■ Directives
1. Reproduce verbatim the stretch of the DPoP email thread from "On Tue, Mar" through "forward with DPoP.".
2. Extend the DPoP email thread, picking up right after its last sentence.

■ Source passage
- - - - -

Answering Rifaat’s question, per Brian’s comment 
https://github.com/danielfett/draft-dpop/issues/37#issuecomment-534192398, at 
IETF 105 there was consensus to at least initially do this work in a separate 
draft.

                                                       -- Mike

From: Aaron Parecki <[email protected]>
Sent: Tuesday, March 10, 2020 6:47 AM
To: Justin Richer <[email protected]>
Cc: Mike Jones <[email protected]>; Rifaat Shekh-Yusef 
<[email protected]>; [email protected]
Subject: [EXTERNAL] Re: [OAUTH-WG] OAuth 2.0 DPoP for the Implicit Flow

This is my sentiment as well, I would not support this text being added to the 
DPoP draft.

Aaron



On Tue, Mar 10, 2020 at 6:35 AM Justin Richer 
<[email protected]<mailto:[email protected]>> wrote:
I for one appreciate it being a separate draft as I don’t agree with this 
solution but do think we should move forward with DPoP.

 — Justin


On Mar 10, 2020, at 6:40 AM, Rifaat Shekh-Yusef 
<[email protected]<mailto:[email protected]>> wrote:

Mike,

What was the reason for creating a separate draft for this?
Why cannot this be folded into the exiting DPoP draft?

Regards,
 Rifaat


On Mon, Mar 9, 2020 at 8:12 PM Mike Jones 
<[email protected]<mailto:[email protected]>>
 wrote:
As I previously described<https://self-issued.info/?p=1967>, members of the 
OAuth working group have developed a simplified approach to providing 
application-level proof-of-possession protections for OAuth 2.0 access tokens 
and refresh tokens.  This approach is called OAuth 2.0 Demonstration of 
Proof-of-Possession at the Application Layer (DPoP).  Among other benefits, it 
does not require a complicated and error-prone procedure for signing HTTP 
requests, as some past approaches have.

- - - - -

■ Raw data

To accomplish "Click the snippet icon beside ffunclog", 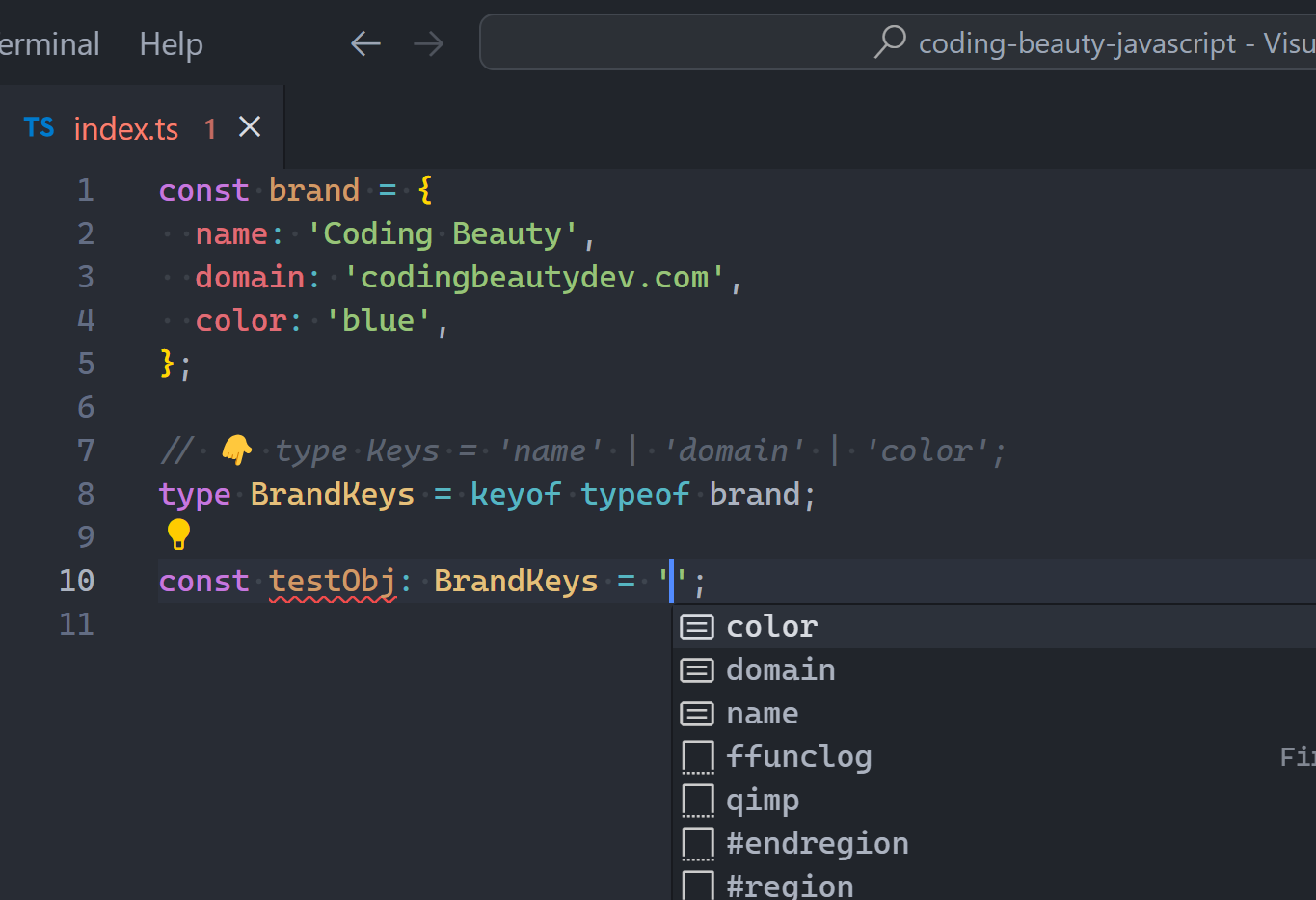I will point(696,756).
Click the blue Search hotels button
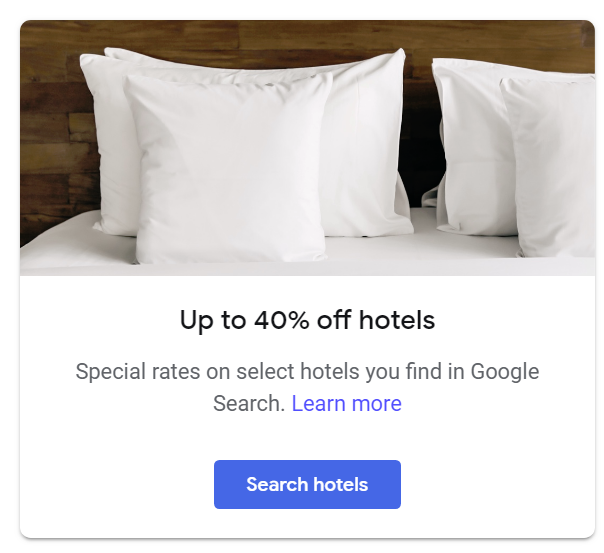This screenshot has height=553, width=604. tap(307, 484)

- - - - -

■ Exercise responses
1.
On Tue, Mar 10, 2020 at 6:35 AM Justin Richer 
<[email protected]<mailto:[email protected]>> wrote:
I for one appreciate it being a separate draft as I don’t agree with this 
solution but do think we should move forward with DPoP.

2.
However, the DPoP specification to date has assumed that the client is using 
the OAuth authorization code flow.  As promised at the last IETF meeting, we’ve 
now published a simple companion specification that describes how DPoP can be 
used with the OAuth implicit flow – in which access tokens are returned 
directly from the authorization endpoint.  The specification is mercifully 
brief because very little had to be added to supplement the existing DPoP spec 
to enable use of DPoP with the implicit flow.  Thanks to Brian Campbell and 
John Bradley for whiteboarding this solution with me.

Finally, in a related development, it was decided during the OAuth virtual 
interim meeting today to call for working group adoption of the core DPoP 
draft.  That’s an important step on the journey towards making it a standard.

The specification is available at:

  *   https://tools.ietf.org/html/draft-jones-oauth-dpop-implicit-00

An HTML-formatted version is also available at:

  *   https://self-issued.info/docs/draft-jones-oauth-dpop-implicit-00.html

                                                       -- Mike

P.S.  This notice was also posted at https://self-issued.info/?p=2063 and as 
@selfissued<https://twitter.com/selfissued>.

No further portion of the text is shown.